Born March 30, 1950, in Rutherglen, South Lanarkshire, Anthony Robert McMillan changed his professional name as a homage to celebrated jazz musician John Coltrane.
He was a gifted comic actor and a star of Britain’s 1980s alternative comedy boom, playing a string of television roles that included regular appearances in “The Comic Strip Presents …” anthology series. In 1987, he rose to greater prominence starring alongside Emma Thompson in John Byrne’s mini-series “Tutti Frutti” as doomed lead singer Big Jazza McGlone in a tale of fictional Scots rock ‘n’ roll band The Majestics.
With crime series “Cracker” in the 1990s, he showed he could also play serious parts. It was her favorite of his roles, said Scotland’s First Minister Nicola Sturgeon.
“Robbie Coltrane, Scottish entertainment legend—you will be hugely missed,” she wrote.
British actor and broadcaster Stephen Fry—a fellow breakout star of the alternative comedy boom—wrote that he had met Coltrane almost exactly 40 years ago.
“I was awe/terror/love struck all at the same time.
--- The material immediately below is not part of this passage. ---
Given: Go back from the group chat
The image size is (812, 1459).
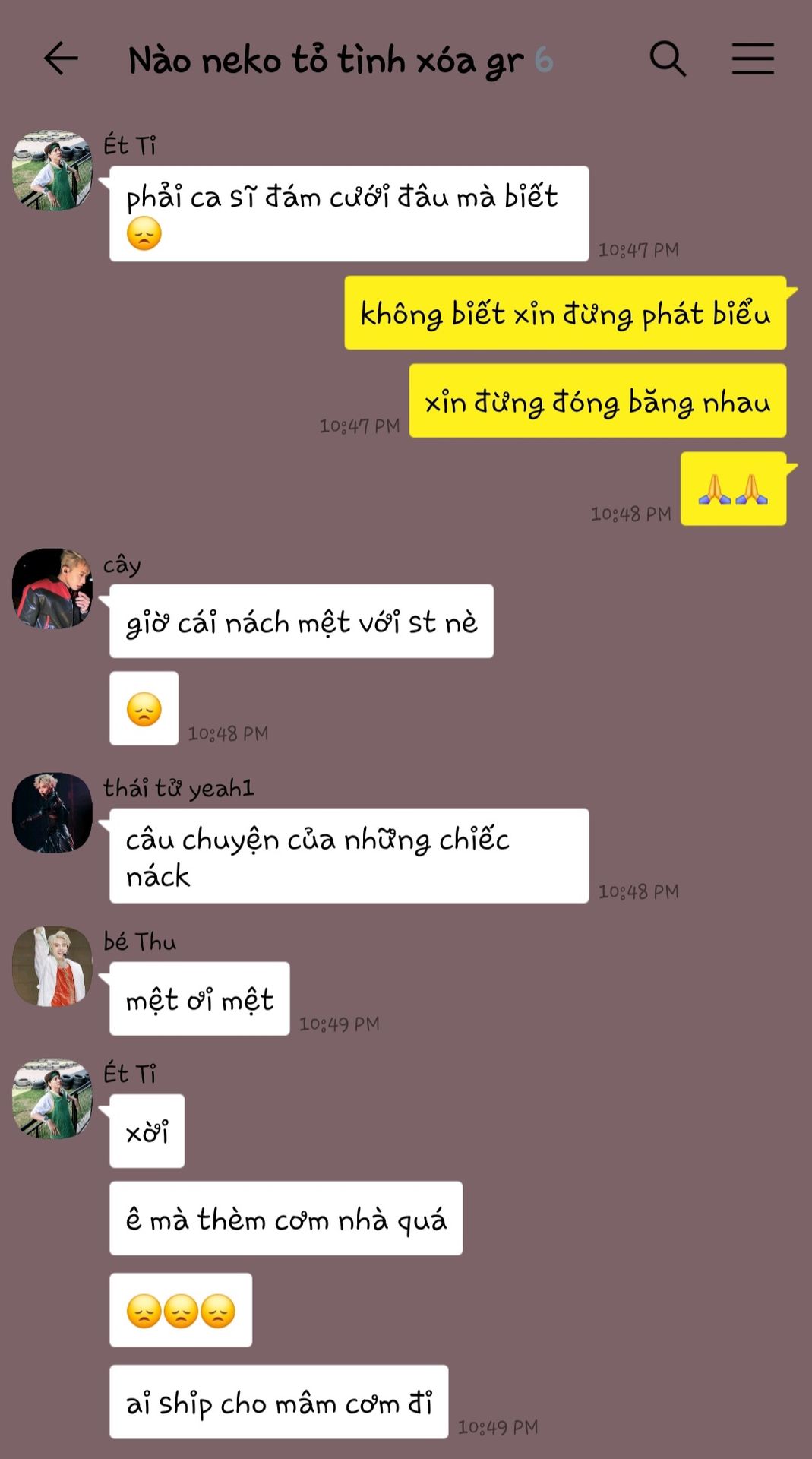Looking at the screenshot, I should pos(61,59).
Such depth, power & talent: funny enough to cause helpless hiccups & honking as we made our first TV show, “Alfresco”. Farewell, old fellow. You’ll be so dreadfully missed.”
Coltrane died in hospital near Falkirk in Scotland, Britain’s PA Media reported.
He is survived by his sister Annie Rae, his children Spencer and Alice, and their mother Rhona Gemmell, his agent Wright said.